Bir süre sessizce oturuyoruz. Terapistime benzer olayları anlattığım diğer zamanları düşünüyorum. Çocukken bana hakaret edilmesi, Times Meydanı’ndaki tezgahtarla karşılaşmamda bulanıklaşıyor.
Bugünlerde küçük köpüğe baktığımda Özgürlük Anıtı’nı gerçek bir insan olarak hayal etmeye çalışıyorum. Onun neye benzediğine asla karar veremiyorum. Belki yaşlı bir kadın. Bir gün telefonumu çıkarıp ayaklarının dibindeki yazıya bakıyorum.
“Ver bana yorgunluğunu, yoksulunu / Özgürce nefes almak isteyen toplanmış kitlelerini / Kalabalık kıyılarının sefil çöplerini / Gönder bana, fırtınanın savurduğu evsizleri / Lambamı altın kapının yanına kaldırıyorum!”
Okuldan beri bu sözler üzerinde pek düşünmemiştim. Ama şimdi bunu düşünmem gerekiyor. Sanki önemli bir şey ifade ediyormuş gibi taşa oyulmuşlar. Times Meydanı’ndaki memurun sözlerini de düşünüyorum. Onun sözleri de sanki taşa yerleştirilmiş gibi geliyor.
Acaba Özgürlük Anıtı gerçek bir insan mıydı, kızıyla birlikte orada olsaydı müdahale eder miydi? Yoksa omuz silkip “Bilmiyorum, sadece mesajı iletiyorum” mu diyecekti?
Midemdeki düğüm sıkılaşıyor. Irkçılıkla ilgili ne kadar deneyimim olursa olsun, şüphenin bana asla fayda sağlamayacağının farkındayım. “Hayır” diyorum, “sanmıyorum.”
Yurt odama döndüğümde olayı arkamızda bırakmaya karar verdim. Ve birkaç gün sonra olanları işlediğimde, bu terapide. Seansımı odamda tek başıma Zoom üzerinden gerçekleştiriyorum. Olanları anlattıktan sonra terapistime bunun beni çok fazla rahatsız etmediğini söylüyorum.

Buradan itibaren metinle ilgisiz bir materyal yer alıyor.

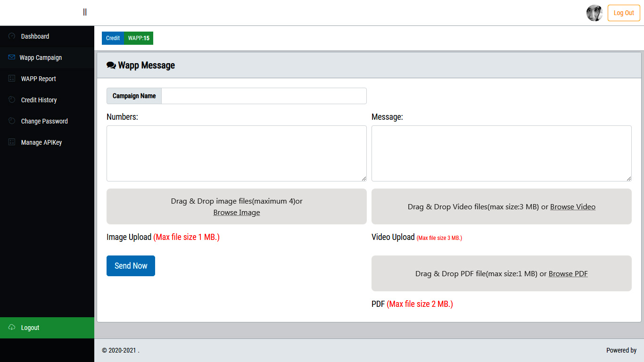
Task: Select Wapp Campaign in the sidebar
Action: click(x=41, y=58)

“Sorun değil,” diye ısrar ediyorum.
“Hayır, değil” diyor.
Bir süre sessizce oturuyoruz. Terapistime benzer olayları anlattığım diğer zamanları düşünüyorum. Çocukken bana hakaret edilmesi, Times Meydanı’ndaki tezgahtarla karşılaşmamda bulanıklaşıyor.
Bugünlerde küçük köpüğe baktığımda Özgürlük Anıtı’nı gerçek bir insan olarak hayal etmeye çalışıyorum. Onun neye benzediğine asla karar veremiyorum. Belki yaşlı bir kadın. Bir gün telefonumu çıkarıp ayaklarının dibindeki yazıya bakıyorum.
“Ver bana yorgunluğunu, yoksulunu / Özgürce nefes almak isteyen toplanmış kitlelerini / Kalabalık kıyılarının sefil çöplerini / Gönder bana, fırtınanın savurduğu evsizleri / Lambamı altın kapının yanına kaldırıyorum!”
Okuldan beri bu sözler üzerinde pek düşünmemiştim. Ama şimdi bunu düşünmem gerekiyor. Sanki önemli bir şey ifade ediyormuş gibi taşa oyulmuşlar. Times Meydanı’ndaki memurun sözlerini de düşünüyorum. Onun sözleri de sanki taşa yerleştirilmiş gibi geliyor.
Acaba Özgürlük Anıtı gerçek bir insan mıydı, kızıyla birlikte orada olsaydı müdahale eder miydi? Yoksa omuz silkip “Bilmiyorum, sadece mesajı iletiyorum” mu diyecekti?